Helmet Impact Performance Proven to Hold Up for Decades


Summary: There are reasons to replace your helmet, but simple age is not one of them. Extensive testing of used (but not crashed) bicycle helmets shows that EPS foam liners retain their performance over many years.

MEA Forensic announced at a May 2015 ASTM F08.53 technical meeting the results of their testing of 675 bicycle helmets, some as old as 26 years. "There is no justification for two to ten year replacement recommendations based on impact performance," said MEA's Alyssa DeMarco.

MEA and collaborator Collision Analysis collected 1,500 used helmets from consumers and eliminated any that showed damage or did not have date of manufacture stickers. The helmets studied had dates that ranged from 1987 to 2013. They crash tested them at 3 m/s (a drop of 1.5 ft.) and 6.2 m/s (a drop of 2 meters--the CPSC standard drop) on a flat anvil in the dry ambient condition. There were only four that exceeded the 300g maximum threshold: three of the oldest models made to meet only the old ANSI standard, and one newer model that had been recalled. So 671 of the helmets passed the current CPSC impact performance standard.

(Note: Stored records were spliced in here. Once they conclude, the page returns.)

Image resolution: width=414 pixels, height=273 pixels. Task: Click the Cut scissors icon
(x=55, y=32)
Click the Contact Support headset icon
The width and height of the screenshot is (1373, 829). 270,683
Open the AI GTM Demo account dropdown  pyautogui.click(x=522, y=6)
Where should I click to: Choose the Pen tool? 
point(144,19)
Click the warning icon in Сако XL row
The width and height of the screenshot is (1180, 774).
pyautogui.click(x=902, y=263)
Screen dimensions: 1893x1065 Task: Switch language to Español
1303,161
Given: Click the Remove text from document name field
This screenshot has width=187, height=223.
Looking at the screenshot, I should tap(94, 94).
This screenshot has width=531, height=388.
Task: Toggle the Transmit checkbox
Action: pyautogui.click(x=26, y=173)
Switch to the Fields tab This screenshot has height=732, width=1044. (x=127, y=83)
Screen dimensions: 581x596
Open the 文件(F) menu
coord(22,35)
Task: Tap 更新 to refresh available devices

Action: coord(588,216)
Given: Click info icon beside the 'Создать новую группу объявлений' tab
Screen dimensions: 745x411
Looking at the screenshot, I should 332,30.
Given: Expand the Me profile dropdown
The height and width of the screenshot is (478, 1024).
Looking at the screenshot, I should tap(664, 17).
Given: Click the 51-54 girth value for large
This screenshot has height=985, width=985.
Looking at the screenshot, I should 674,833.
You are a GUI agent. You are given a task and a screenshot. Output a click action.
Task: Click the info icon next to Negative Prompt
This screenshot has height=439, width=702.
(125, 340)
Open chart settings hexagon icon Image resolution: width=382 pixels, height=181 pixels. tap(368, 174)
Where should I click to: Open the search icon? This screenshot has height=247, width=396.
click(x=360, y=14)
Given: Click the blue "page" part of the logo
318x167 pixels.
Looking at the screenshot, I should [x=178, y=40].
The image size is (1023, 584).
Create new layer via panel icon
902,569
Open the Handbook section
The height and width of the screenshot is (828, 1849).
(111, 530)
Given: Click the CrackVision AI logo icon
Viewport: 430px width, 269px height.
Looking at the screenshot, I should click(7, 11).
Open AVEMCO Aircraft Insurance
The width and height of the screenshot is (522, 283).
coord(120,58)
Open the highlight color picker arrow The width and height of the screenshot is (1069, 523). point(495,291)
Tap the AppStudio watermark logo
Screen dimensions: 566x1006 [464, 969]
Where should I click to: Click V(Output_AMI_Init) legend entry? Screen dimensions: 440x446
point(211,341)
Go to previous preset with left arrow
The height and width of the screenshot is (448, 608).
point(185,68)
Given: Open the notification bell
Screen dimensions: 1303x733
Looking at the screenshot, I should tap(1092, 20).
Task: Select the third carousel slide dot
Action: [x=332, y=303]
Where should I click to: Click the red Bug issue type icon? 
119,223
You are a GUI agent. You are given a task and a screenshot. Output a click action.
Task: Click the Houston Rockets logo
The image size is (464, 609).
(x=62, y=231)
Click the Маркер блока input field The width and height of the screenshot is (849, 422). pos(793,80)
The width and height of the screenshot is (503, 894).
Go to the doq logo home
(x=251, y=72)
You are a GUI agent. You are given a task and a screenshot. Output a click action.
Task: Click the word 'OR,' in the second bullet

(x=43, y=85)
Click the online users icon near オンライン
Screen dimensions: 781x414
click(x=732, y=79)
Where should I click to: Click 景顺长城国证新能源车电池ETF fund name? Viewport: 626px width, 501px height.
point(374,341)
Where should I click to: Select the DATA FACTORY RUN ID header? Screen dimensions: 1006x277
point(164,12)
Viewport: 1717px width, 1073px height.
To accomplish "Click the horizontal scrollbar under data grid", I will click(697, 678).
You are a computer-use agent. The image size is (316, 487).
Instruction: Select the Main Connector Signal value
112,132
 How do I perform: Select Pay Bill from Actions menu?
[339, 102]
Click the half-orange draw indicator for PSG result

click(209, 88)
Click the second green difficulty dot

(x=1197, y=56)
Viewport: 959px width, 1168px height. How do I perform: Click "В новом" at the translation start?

MEA's analysis showed that there was no significant impact performance change with age. Their 26 year data including all 675 helmets tested produced only a 0.7g per year increase in impact readings at the higher drop height. On average, road helmet models produced results 40g lower than skate-style models, and extra-small helmets were 21g lower than large helmets. Lower g's registered in the headform means less shock passed through to the head, but since they are averages they may not apply for a particular helmet model.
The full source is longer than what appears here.